The implementation of a physical performance test into a battery demands that the main outcome measures of such a test are statistically valid [6] while ensuring high efficiency and low costs. Requiring few materials, the USSPT procedure has already demonstrated good reliability in healthy and symptomatic athletes when performance was computed by averaging the distance of three trials [10, 11]. In a clinical context, using the optimal number of trials may help to save time and optimize the testing procedure. Either for single or repeated sessions, reducing the number of trials is not advised since the best reliability and agreement criteria values, when both the sides considered, were obtained for USSPT outcome measures based on three trials. Based on SEM values, significant changes in USSPT pushing distances may be considered for variations higher than 13–26 cm for the dominant and non-dominant limbs, respectively, and 4 % for USSPT LSI. Our findings indicate that when the overweight ball is pushed in horizontal direction, the averaged USSPT pushing distance from three trials and derived LSI are reliable outcome measures, which may be used routinely by coaches and clinicians for upper extremity functional assessment.

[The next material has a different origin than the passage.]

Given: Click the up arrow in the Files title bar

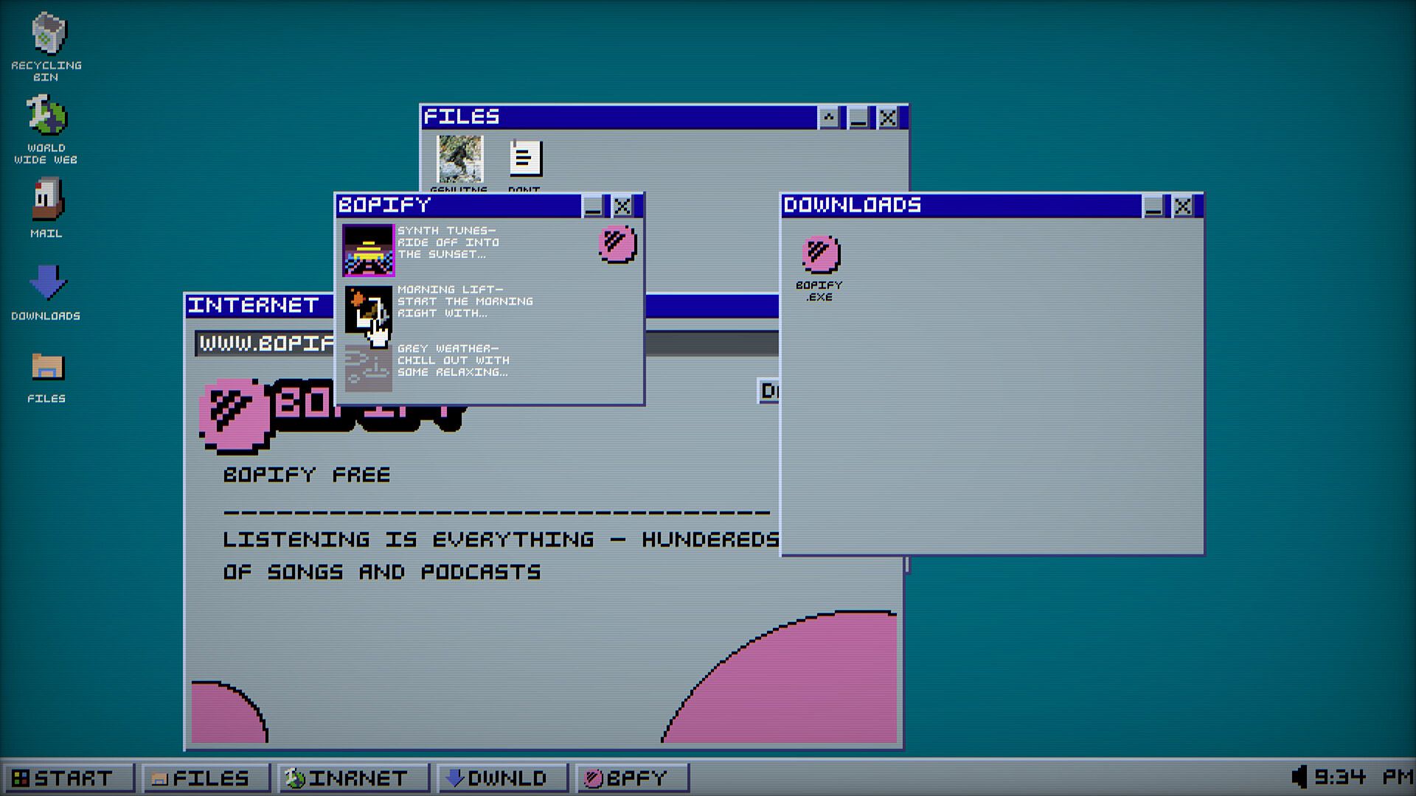Looking at the screenshot, I should point(829,117).
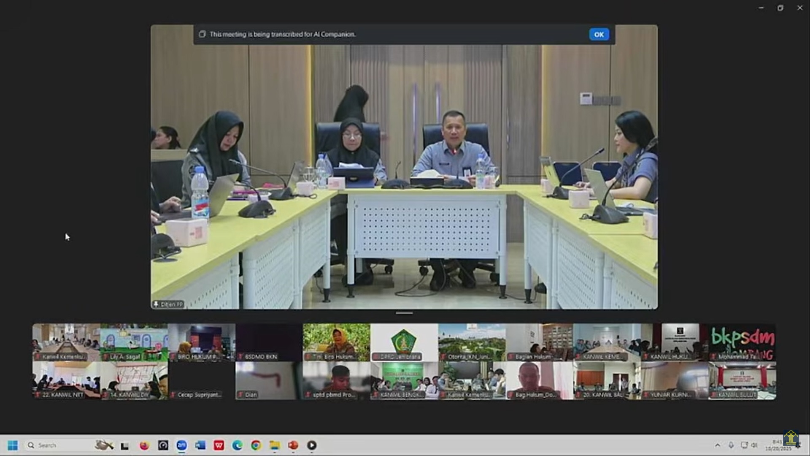The height and width of the screenshot is (456, 810).
Task: Open the media player taskbar icon
Action: coord(312,445)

Some limitations should be considered in this study. First, non-negligible MDC95 % values found in our series may be partly explained by heterogeneity in the sport practices of our athletes, and further studies are required to better understand performance variability according to sport specificity or practice level. Second, only three maximal trials were assessed per limb, based on the usual USSPT procedure [7, 8, 11]. Implementing additional trials may improve reliability and agreement criteria; however, the implementation may be too time-consuming when the USSPT is included in a battery of tests, limiting its use by sport and clinical practitioners for the comprehensive assessment of upper extremity function. Third, as only healthy male athletes were included in this study, reliability and agreement of the USSPT distances and LSI cannot be generalized for population of other sex, with history of upper extremity injuries or for patient during rehabilitation. Nevertheless, the findings of this study may be useful for strength and conditioning coaches or clinicians to assess upper extremity power function with easy-to-use physical performance test and reliable outcomes measures.

Conclusions

The findings of this study indicate that when the overweight ball is pushed in horizontal direction to perform USSPT, averaging the pushing distances of three trials is advised since it provides the most reliable outcome measures both for the dominant and non-dominant limb. For bilateral balance assessment, the USSPT LSI demonstrates good intersession reliability and agreement.